Indonesia Police Urges Strict Control Policy of Arrivals at Soekarno-Hatta Airport
National Police Chief General Listyo Sigit Prabowo urged Soekarno-Hatta Airport near Jakarta to increase controls on all arrivals amid the pandemic.
“[The authorities] have two main tasks. First, how do we closely monitor the arrival of foreigners and Indonesian citizens from abroad,” said Listyo during his visit to Soekarno-Hatta Airport on Wednesday, May 12.
“There is a need to ask inbound passengers to undergo another coronavirus PCR test upon arrival, even though they have already presented a negative coronavirus PCR test from the country of origin,” he maintained.
“If their body temperatures rise above normal after temperature checks, the passenger must take a Covid-19 antigen test.”
The second main task, Listyo said, relevant officers must impose strict health protocols on inbound and outbound passengers. “In entry points such as at the airport, we must implement stricter health protocols at entry points such as the airport,” he said
“If [the airport sub precinct police] are short-handed, they can ask the Jakarta Metropolitan Police or the Police Headquarters to provide additional personnel.”
He also said that the airport operator must anticipate the influx of passengers after the Eid al-Fitr celebrations. “I hope the airport will implement stricter control policies as this is a connecting gate to other areas," he said.
As of May 11, Indonesia reported a total of 1.7 million confirmed cases since the first two cases were found in March 2020 and 47,465 deaths, while 1.5 million patients have recovered.
The Indonesian government have banned chartered flights from overseas for the duration of the Eid al-Fitr holiday, which is until May 17.
Indonesia Sends Aid to India in the Form of Oxygen Tanks
Indonesia has sent 200 oxygen concentrators to India to help the country deal with its Covid-19 outbreak.
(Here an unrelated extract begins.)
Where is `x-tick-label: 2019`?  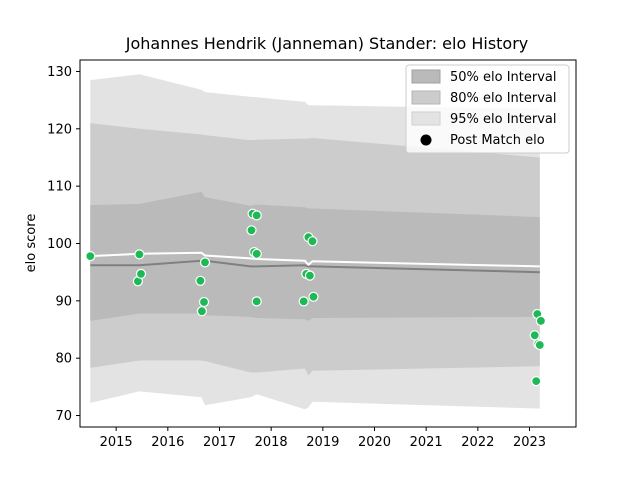 x-tick-label: 2019 is located at coordinates (322, 442).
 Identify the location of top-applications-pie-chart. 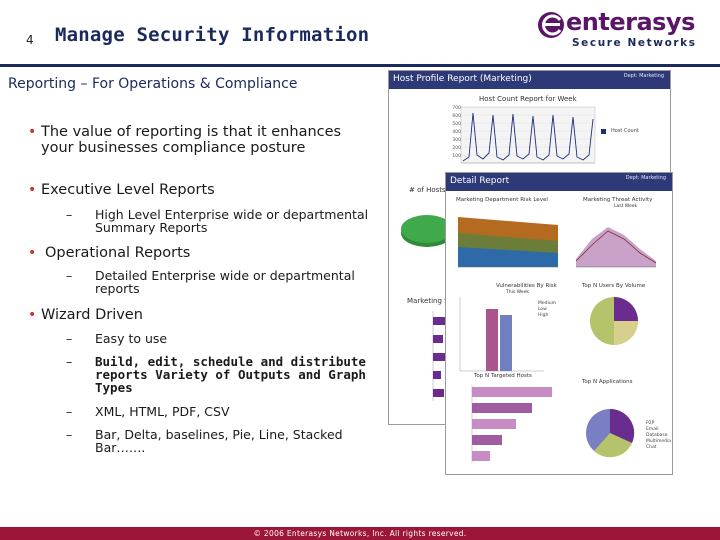
(610, 433).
The aid comes as the World Health Organization [WHO] reported that the country has 23,340,938 confirmed cases as of May 12.
Indonesian Minister of Foreign Affairs Retno Marsudi sent off the aid at Soekarno-Hatta International Airport in Tangerang, Banten on Wednesday, May 12.
“[The oxygen concentrators] are a form of humanitarian aid that reflects Indonesia’s solidarity with India,” she said.
“We sent the oxygen concentrators, two days after the Ministry of Industry and a number of business associations sent 1400 cylindrical oxygen tubes of about 40 liters to India. We hope that the aid will help India get its Covid-19 pandemic under control.”
Minister of Industry Agus Gumiwang Kartasasmita noted that “India needs oxygen tanks in dealing with its Covid-19 cases. The aid is sent by the gas, petrochemical and textile industries,” he said in a press release on Tuesday.
“The tubes are the first of 3500 units that we will send to India. Their need for oxygen is urgent, as the country has about 3900 deaths from Covid-19 on a daily basis, while they have nearly 400 thousand coronavirus cases during the same time period.”
Indonesia has banned flights from India since the country’s Covid-19 cases started to surge last April, leaving 254,197 deaths.
Hundreds of Indian nationals, as well as Indonesian citizens living in India, attempted to evade the surge by flying to Indonesia, many of them in chartered flights to such Indonesian cities as Jakarta and Pekanbaru.
The Indian strain of Covid-19, or B.1.617, is one of three foreign variants found in Indonesia, along with the B.1.1.7 mutation from Great Britain and the B.1.351 strain from South Africa.